Ken Libby, assistant basketball coach, served in South Korea during the Vietnam War
By: Spencer Gleason
-Sports Editor
A few years ago, assistant coach for the STLCC men’s basketball team, Ken Libby, visited Washington D.C. He went to visit “The Wall” — the Vietnam Memorial. Libby had a friend that was drafted around the same time he was in August 1970. Libby found his friend’s name.
“That is when it kind of gets you,” Libby, now 64, said. “There were a couple of other guys that I taught at school with in Moberly, Mo., too — one grade school, one high school — and I see their name on “The Wall.” That will kind of move you. That was the more serious side of that stuff.”
Libby, who grew up in Moberly, Mo., was drafted into the military in the fifteenth round during his first year of teaching and coaching basketball, but his superintendent gave him a lifeline. He made a deal with the draft board by saying, “it would be too hard to find somebody to coach and teach” in the middle of the school year.
Summer came — June, then July. Libby still had not heard back from his draft board, so he kept living life normally.
“I was not going to go knock on her door,” Libby said. “I was expecting to hear from her since this was just a favor with my superintendent to leave me alone for a little bit.”
As the dog days of summer in 1970 drew on, Libby, then 22, went to Chicago to spend time with a friend from college. There were good job opportunities and the two of them planned to get an apartment together.
“I got an interview teaching freshman social studies and coaching freshman basketball at a good high school in suburbia Chicago and I got the job,” Libby said. “I was told to come by the next day and they would have the contract typed up for me to sign.”
After a night of celebrating, Libby and his friend returned home to be greeted by his friend’s mom. Libby was not going able to sign on the dotted line for the teaching job after all.
“She is still awake and she tells me, ‘You need to call your mom. She has called me a hundred times. You have some important mail that she needs to tell you about,’” Libby said. “Well, I knew. I just knew. I called my mom and it was a letter from Richard Nixon. I was to report within 14 days and I was inducted into the United States Army.”

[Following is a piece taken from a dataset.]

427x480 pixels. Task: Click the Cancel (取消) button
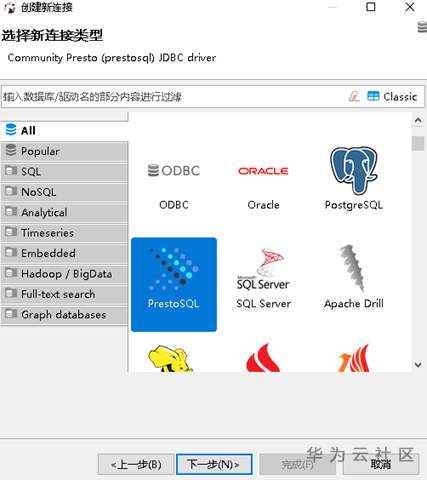click(x=381, y=464)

Libby reported 418 miles away from his home of Moberly, Mo. for basic training at Fort Campbell, Ky. and his journey had begun. Following basic training, the army sent Libby to Fort Sam Houston in Texas for medical training to become a medic.
“Being a medic, they all went to Vietnam every single week,” Libby said. “My week was the first week in several years that every medic was not assigned to go to Vietnam.”

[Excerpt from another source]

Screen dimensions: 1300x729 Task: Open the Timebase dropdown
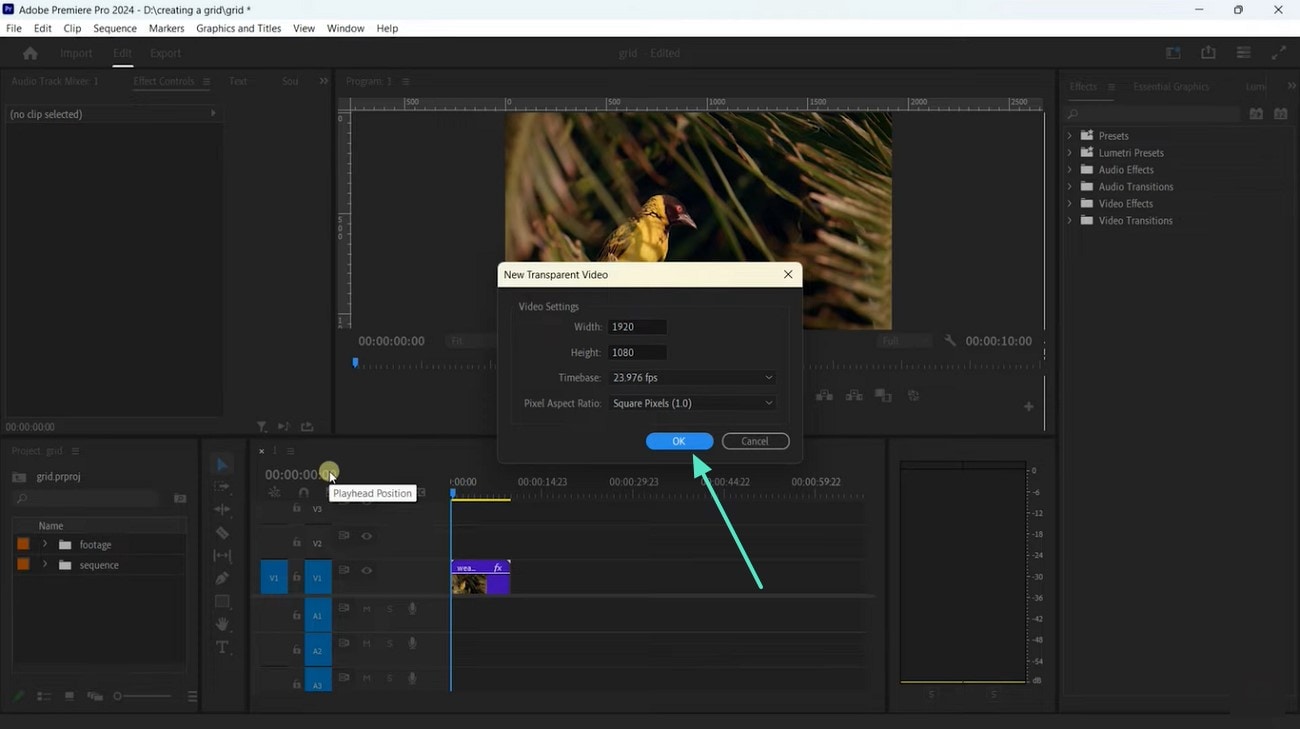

While Libby saw friends being sent to Germany and Hawaii, he was sent to South Korea. Before he was sent to South Korea, Libby stopped at Fort Louis, Wash. to prepare for the trip across the ocean.
“The army changed their mind,” Libby said. “They need more medics in Vietnam, so half of [the medics that were with me] went to Vietnam.”

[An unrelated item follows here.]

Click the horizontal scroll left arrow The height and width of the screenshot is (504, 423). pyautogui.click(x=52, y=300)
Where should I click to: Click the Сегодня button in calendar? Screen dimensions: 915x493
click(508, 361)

Libby continued on his way to South Korea. “Then I get to South Korea and they put us in a holding company of 200 guys and half of them get to Vietnam,” Libby said.
Libby stayed in South Korea.
“Then four of us go to the 125 medical detachment in Ouijongbu, South Korea up in the mountains real close to the Demilitarize Zone (D.M.Z.),” Libby said. “Of the four, within two days, two of them were told they were going to Vietnam.”
Four different times Libby was on the verge of being sent to the news capitol of the world at that time. Four different times, Libby lucked out.
“The odds from going from hundreds down to four and I am one of two that did not go,” Libby said. “I thought that I had won the lottery already by doing that.”
Libby’s job with the 125 medical detachment was doing whatever needed to be done. He worked in the shop room, in the records and the supply room.
“I was kind of like Radar O’Reilly for that medical detachment,” Libby said.
“The only real treatment of gunshot and buck shot was when some South Korea soldiers were mad at their commanding officer and they threatened him with a tank mine that they had found,” Libby said. “They got into pushing and shoving and it blew up and killed about three or four of them and then a bunch of them were injured. They brought those guys into the dispensary and picked out pieces of shrapnel.”
Libby’s closest call was when he was driving a pregnant women in the back of his ambulance.
“A Korean woman who was married to a U.S. soldier, that’s why she got our treatment, was in labor and she was in the back screaming and yelling,” Libby said. “I’m thinking, ‘Oh gosh, I’m not ready to be birthing any babies here.’ I had seen a film. That was it. I got her to the 43 [Mobil Army Surgical Hospital] M.A.S.H. unit on time, though. That was my only scare in the ambulance.”
While living in a country that was always on the cusp of breaking out into war, Libby saw jets fly at a low trajectory toward the D.M.Z., but they would never fly over the border, crossing the line.
“They would just screw with each other,” Libby said.
After witnessing being on the brink of war, Libby was finally able to go home after 18 months of service.
“I got out Feb. 29, 1972. It was a leap year that year,” Libby said. “I had already enrolled at Northeast Missouri State to be a grad assistant for basketball and get my masters [degree] in guidance and counseling.”
As much as it could be, a normal life could start again.